Einen Spendenscheck über 2.000 Euro konnten am 08.05.2015 Martin Burkhardt und Dorothea Fuhrmann vom Verein „maximo-Schrittweise“ e.V. in der Regenbogenschule Altenburg aus den Händen von Bernd Wannenwetsch (Sparkasse Altenburger Land) und Raik Romisch (VR-Bank Altenburger Land eG) entgegennehmen.
Die Geschäftsleiter der beiden regionalen Kreditinstitute überbrachten die Zuwendung auch in ihrer Funktion als Vorstandsmitglieder des Altenburger Skatvereins „Die Wenzel“.
Anlässlich des im Februar 2015 durchgeführten Benefiz-Skatturniers der „Wenzel“, welches Frank Tempel (MdB) gewonnen hatte, kamen 1.100 Euro Start- und Verlustgelder der teilnehmenden Vereinsmitglieder und Skatfreunde zusammen. Gemäß Beschluss der Mitglieder des Skatclubs waren die Gelder in diesem Jahr für den Verein „maximo-Schrittweise“ e.V. vorgesehen.
VR-Bank und Sparkasse hatten den Betrag gemeinsam auf den nächsten Tausender aufgestockt. Die Mitglieder von „maximo-Schrittweise“ e.V. engagieren sich seit Jahren für zerebral geschädigte Patienten und organisieren therapeutische Maßnahmen sowie spezielle konduktive Förderungen für betroffene Kinder und Jugendliche.

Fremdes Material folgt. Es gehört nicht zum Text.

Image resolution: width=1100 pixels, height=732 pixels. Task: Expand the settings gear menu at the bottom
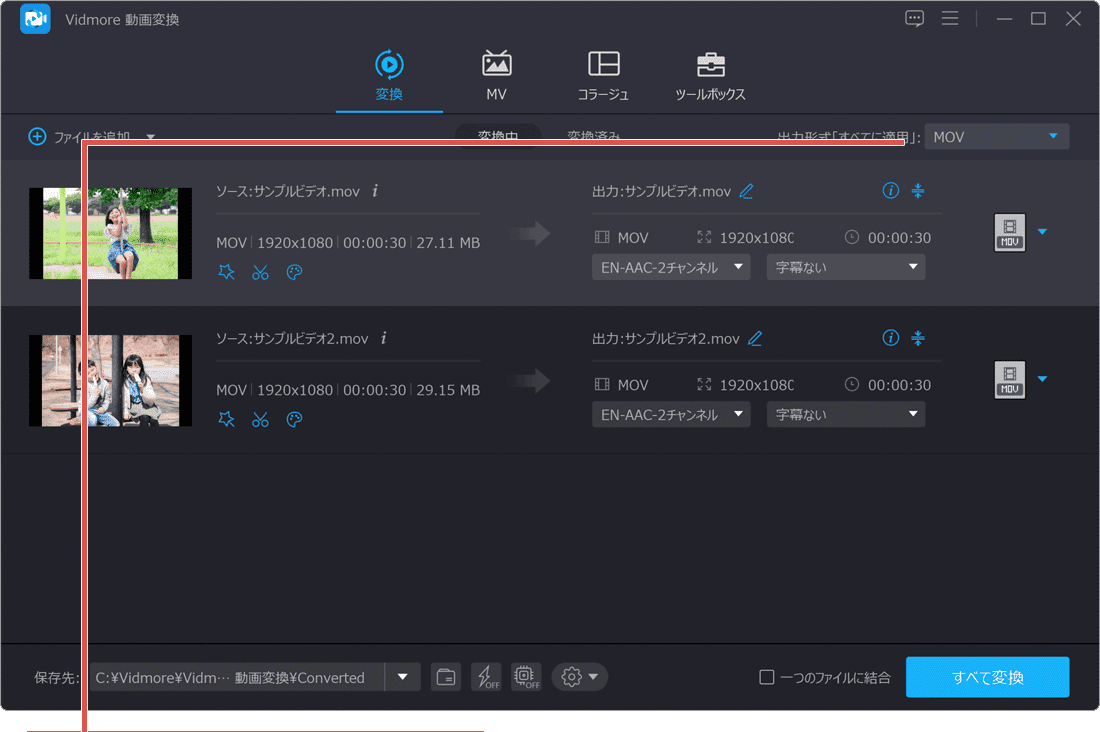(580, 677)
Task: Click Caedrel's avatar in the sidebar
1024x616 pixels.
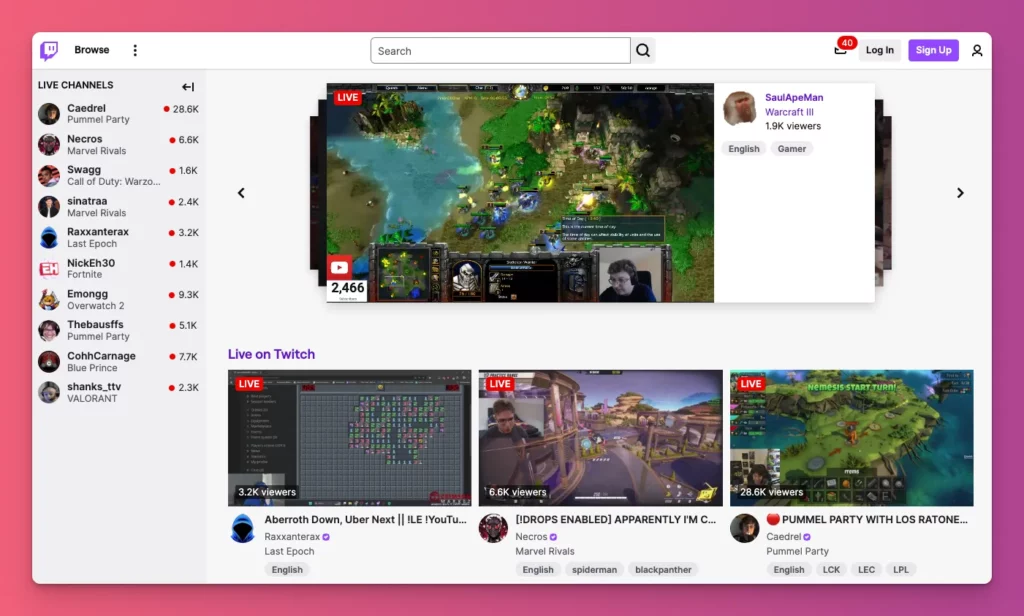Action: [x=49, y=113]
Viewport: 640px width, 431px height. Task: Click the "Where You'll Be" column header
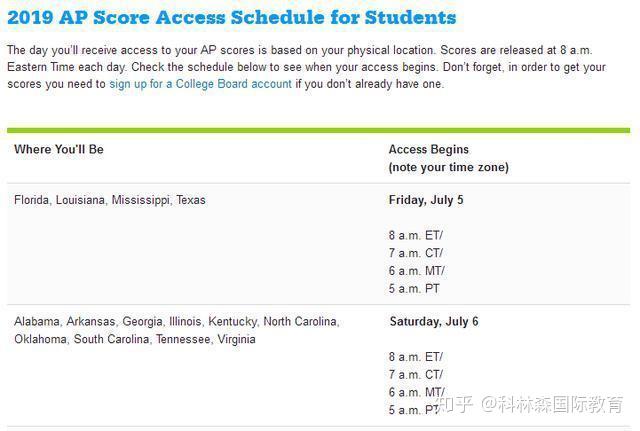59,149
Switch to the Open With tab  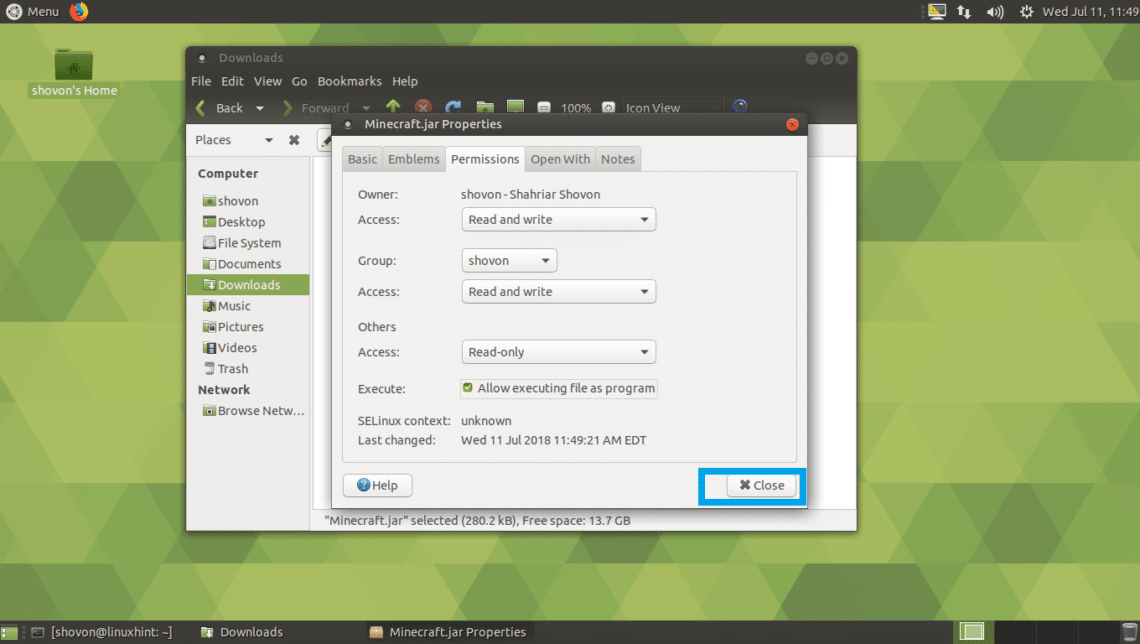tap(560, 159)
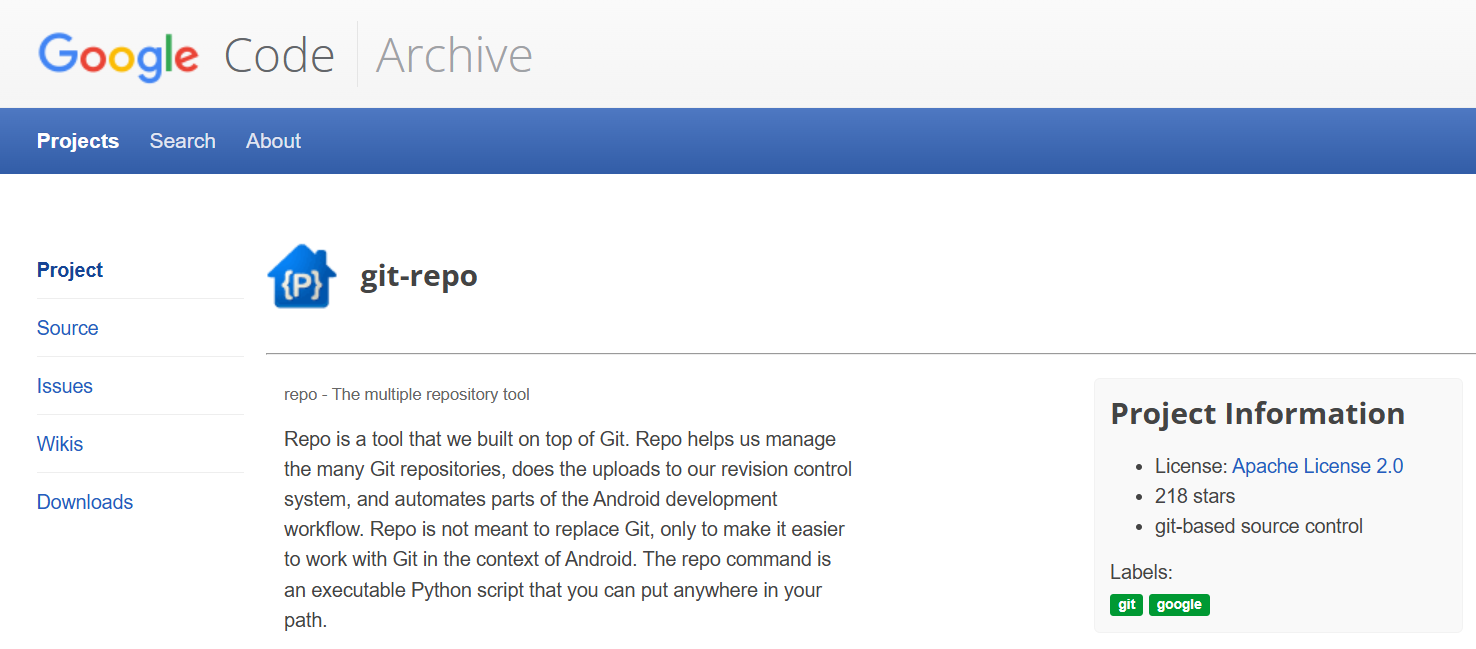The height and width of the screenshot is (649, 1476).
Task: Click the Project Information heading
Action: pyautogui.click(x=1257, y=413)
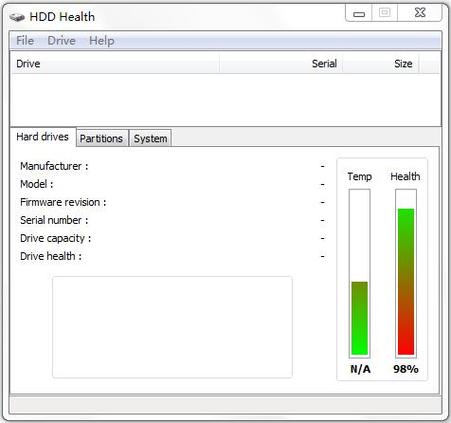The image size is (451, 423).
Task: Click the Health gauge bar
Action: pyautogui.click(x=406, y=273)
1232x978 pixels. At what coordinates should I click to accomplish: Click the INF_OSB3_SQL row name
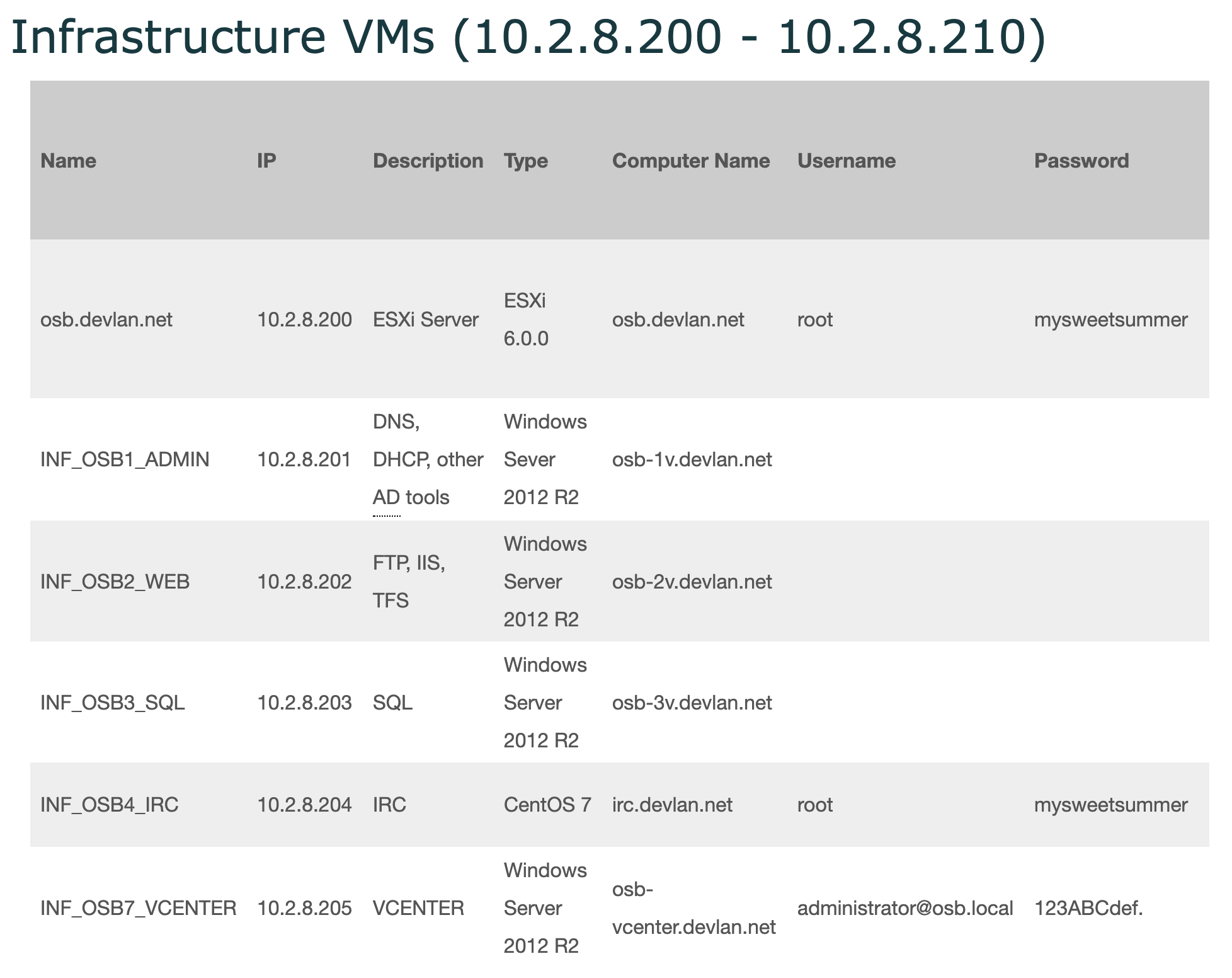pyautogui.click(x=113, y=703)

Dorothea Fuhrmann und Martin Burkhardt nahmen die Spende während einer Therapiesitzung in der Altenburger Regenbogenschule im Beisein der Direktorin Christine Meischl dankend entgegen. Sie erklärten, dass das Geld zur Anschaffung einer sogenannten Galileo-Platte, einem Trainingsgerät zur Stabilisierung der Muskulatur der betreuten Kinder, genutzt werden soll.